» **WORK TO BE COMPLETED**: Write out each of the following records word for word.

» **RECORDS SHOWN**:

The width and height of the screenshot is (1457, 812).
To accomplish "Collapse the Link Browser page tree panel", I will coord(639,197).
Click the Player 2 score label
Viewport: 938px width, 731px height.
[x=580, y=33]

» **THE SOLUTION**:
The width and height of the screenshot is (1457, 812).
To accomplish "Collapse the Link Browser page tree panel", I will coord(639,197).
Click the Player 2 score label
Viewport: 938px width, 731px height.
[x=580, y=33]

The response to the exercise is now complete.